ただ、バルセロナのあのサッカーは、ロナウジーニョやメッシ、イニエスタ、デコ、シャビらのように高いレベルの選手たちがいて成り立っているわけだから、そのまま他のチームが真似しようとしても絶対に無理だと思う。もちろん接近は日本人の特性が生きる部分だと思うし、日本代表が生かすべきこと。そこから崩して展開した後の工夫が少し必要かもしれない。選手間が接近しすぎている部分もあった。例えば、攻撃時にサイドバックが相手と1対1になったときに、今はその勝負で勝てるかもしれないけど、ワールドカップで格上の国と当たるとそれが難しくなってくる。そのサイドバックを中からサポートするだけでなく、外から人を追い越していくような動きを入れられれば、さらによくなると思う」
──今、理想のサッカーを挙げるのならバルセロナのサッカーになるのでしょうか?
「好きなサッカーはあれだね。理想というよりも、好きなサッカー。あのサッカーが常に勝つとは限らないし、カウンターを狙うチームに一発でやられる可能性もある。でも、バルセロナは2年前にCLで優勝したように、あのサッカーは現に世界でも勝っている。2年前のCL優勝のときに、やっぱりあのサッカーだと思った」
──そんなバルセロナと実際にピッチ上でぶつかって、テレビでは分からなかった新たな発見はありましたか?

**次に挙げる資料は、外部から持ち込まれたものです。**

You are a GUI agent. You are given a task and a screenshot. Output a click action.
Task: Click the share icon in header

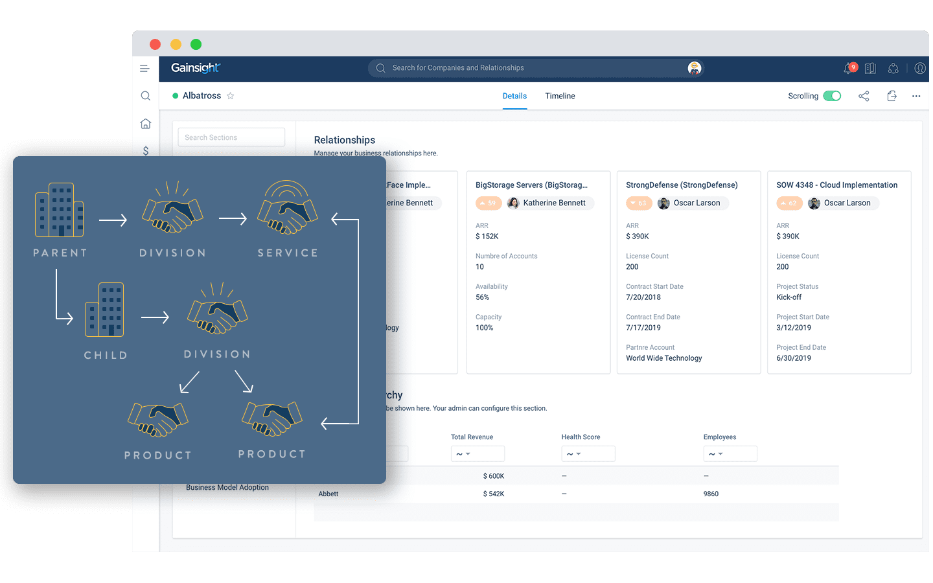[x=864, y=96]
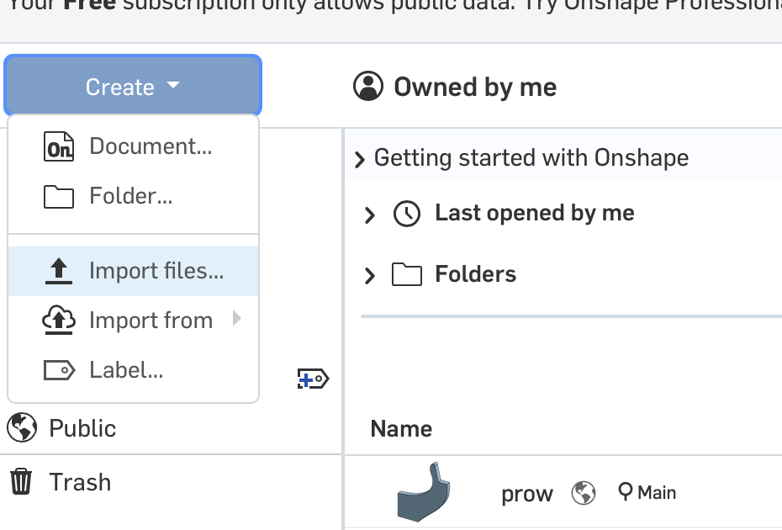Click the prow document name
This screenshot has width=782, height=530.
click(x=526, y=494)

「ピッチ上で思ったのは、バルセロナの選手は思ったよりも激しく動いてはいないということ。それなのにあれだけボールが動くのはなぜだろうと思った。攻撃の起点となるデコやシャビが試合を通じて一番ボールに触っている選手だけど、それでも彼らは全然疲れていない。普通は一番ボールに触っている人が疲れるはず。そうじゃないということは、無駄な走りがないということ。誰がこのアングルでボールを持ったら、もう一人がすでに動いているという形ができているから、選手の無駄な動きが少ない。そんなチームの形に、選手が元々持っている高い技術と判断力もあるから、相手はなかなかボールが取れない」
──どうしても攻撃に注目が集まりますが、バルセロナの守備については?
「守備の仕方も連動していたのは意外だった。MFのイニエスタやデコも、一人で守るだけでなく組織で守っている。中盤の底のトゥーレも、守備の入り方、相手への寄せ方が上手い。それでいてパスを繋ぐこともできるしね」
──レッジーナ時代のチームメイト、モザルトが「ロナウジーニョの長所はフィジカルの強さ」と言っていましたが、実際に対戦してみてフィジカルの強さは感じましたか?
「自分も一度当たりにいったけど、痛かった。硬い。当たりに行こうとしたら、逆に当たられたからね。うちのチームでもフィジカルの強い選手が削りにいったのに、びくともしない。もう上手いとかテクニックだけじゃない。骨盤、体の芯がしっかりしている」
──10年前の横浜マリノスのスペイン合宿時に「いつかあのピッチで」と思ったという、バルセロナのホームスタジアム、カンプノウに実際に立ってみて何を思いましたか?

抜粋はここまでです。